ACTIVITY:
All lines from the line containing "Given: Click the Discord" up to and including the last line of the entries must be written out exactly, with no others.

[[ ENTRIES PROVIDED, beginning ]]

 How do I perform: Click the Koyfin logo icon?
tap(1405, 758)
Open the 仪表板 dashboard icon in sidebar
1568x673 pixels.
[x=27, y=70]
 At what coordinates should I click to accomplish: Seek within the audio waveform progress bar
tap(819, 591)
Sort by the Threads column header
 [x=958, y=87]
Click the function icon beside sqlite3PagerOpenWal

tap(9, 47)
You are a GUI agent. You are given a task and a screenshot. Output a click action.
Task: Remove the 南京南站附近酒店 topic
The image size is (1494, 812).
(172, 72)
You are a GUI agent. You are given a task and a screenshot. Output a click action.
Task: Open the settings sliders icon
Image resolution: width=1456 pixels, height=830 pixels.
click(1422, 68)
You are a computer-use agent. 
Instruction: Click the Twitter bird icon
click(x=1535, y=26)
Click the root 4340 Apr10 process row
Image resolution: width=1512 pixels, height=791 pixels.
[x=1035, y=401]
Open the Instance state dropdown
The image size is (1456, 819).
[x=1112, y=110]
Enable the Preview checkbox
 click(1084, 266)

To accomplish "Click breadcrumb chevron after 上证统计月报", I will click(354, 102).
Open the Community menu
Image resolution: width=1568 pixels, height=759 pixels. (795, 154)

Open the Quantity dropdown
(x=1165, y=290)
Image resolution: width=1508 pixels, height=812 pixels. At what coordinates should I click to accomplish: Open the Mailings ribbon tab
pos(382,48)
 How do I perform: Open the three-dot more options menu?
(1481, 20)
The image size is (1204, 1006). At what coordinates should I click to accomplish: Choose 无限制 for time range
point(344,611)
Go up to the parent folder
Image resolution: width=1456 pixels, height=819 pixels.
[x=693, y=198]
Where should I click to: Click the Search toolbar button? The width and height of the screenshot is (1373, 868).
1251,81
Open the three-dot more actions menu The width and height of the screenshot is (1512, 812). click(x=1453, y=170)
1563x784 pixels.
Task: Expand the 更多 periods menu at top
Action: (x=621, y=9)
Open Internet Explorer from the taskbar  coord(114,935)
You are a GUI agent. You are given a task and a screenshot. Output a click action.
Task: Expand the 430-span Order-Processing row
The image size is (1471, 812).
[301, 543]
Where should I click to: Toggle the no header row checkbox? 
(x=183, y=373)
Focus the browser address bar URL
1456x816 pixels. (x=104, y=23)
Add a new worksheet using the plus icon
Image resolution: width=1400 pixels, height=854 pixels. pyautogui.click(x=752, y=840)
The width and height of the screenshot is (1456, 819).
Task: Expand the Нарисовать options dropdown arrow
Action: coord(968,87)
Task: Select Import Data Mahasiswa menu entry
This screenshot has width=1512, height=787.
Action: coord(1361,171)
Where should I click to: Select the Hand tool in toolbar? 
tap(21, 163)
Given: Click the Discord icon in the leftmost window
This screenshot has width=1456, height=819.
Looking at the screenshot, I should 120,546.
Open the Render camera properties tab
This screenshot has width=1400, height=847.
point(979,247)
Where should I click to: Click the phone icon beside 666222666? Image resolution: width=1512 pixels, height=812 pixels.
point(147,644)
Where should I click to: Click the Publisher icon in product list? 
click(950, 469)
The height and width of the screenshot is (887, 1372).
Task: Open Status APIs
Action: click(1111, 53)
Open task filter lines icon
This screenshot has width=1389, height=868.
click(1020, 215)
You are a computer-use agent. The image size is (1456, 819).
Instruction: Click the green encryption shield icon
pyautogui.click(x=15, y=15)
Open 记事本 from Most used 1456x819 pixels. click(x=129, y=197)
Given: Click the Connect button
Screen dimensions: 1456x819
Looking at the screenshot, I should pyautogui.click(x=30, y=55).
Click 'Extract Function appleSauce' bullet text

[[ ENTRIES PROVIDED, end ]]

EXERCISE RESPONSE:
Given: Click the Discord icon in the leftmost window
This screenshot has width=1456, height=819.
Looking at the screenshot, I should 120,546.
Open the Render camera properties tab
This screenshot has width=1400, height=847.
point(979,247)
Where should I click to: Click the phone icon beside 666222666? Image resolution: width=1512 pixels, height=812 pixels.
point(147,644)
Where should I click to: Click the Publisher icon in product list? 
click(950, 469)
The height and width of the screenshot is (887, 1372).
Task: Open Status APIs
Action: click(1111, 53)
Open task filter lines icon
This screenshot has width=1389, height=868.
click(1020, 215)
You are a computer-use agent. The image size is (1456, 819).
Instruction: Click the green encryption shield icon
pyautogui.click(x=15, y=15)
Open 记事本 from Most used 1456x819 pixels. click(x=129, y=197)
Given: Click the Connect button
Screen dimensions: 1456x819
Looking at the screenshot, I should pyautogui.click(x=30, y=55).
Click 'Extract Function appleSauce' bullet text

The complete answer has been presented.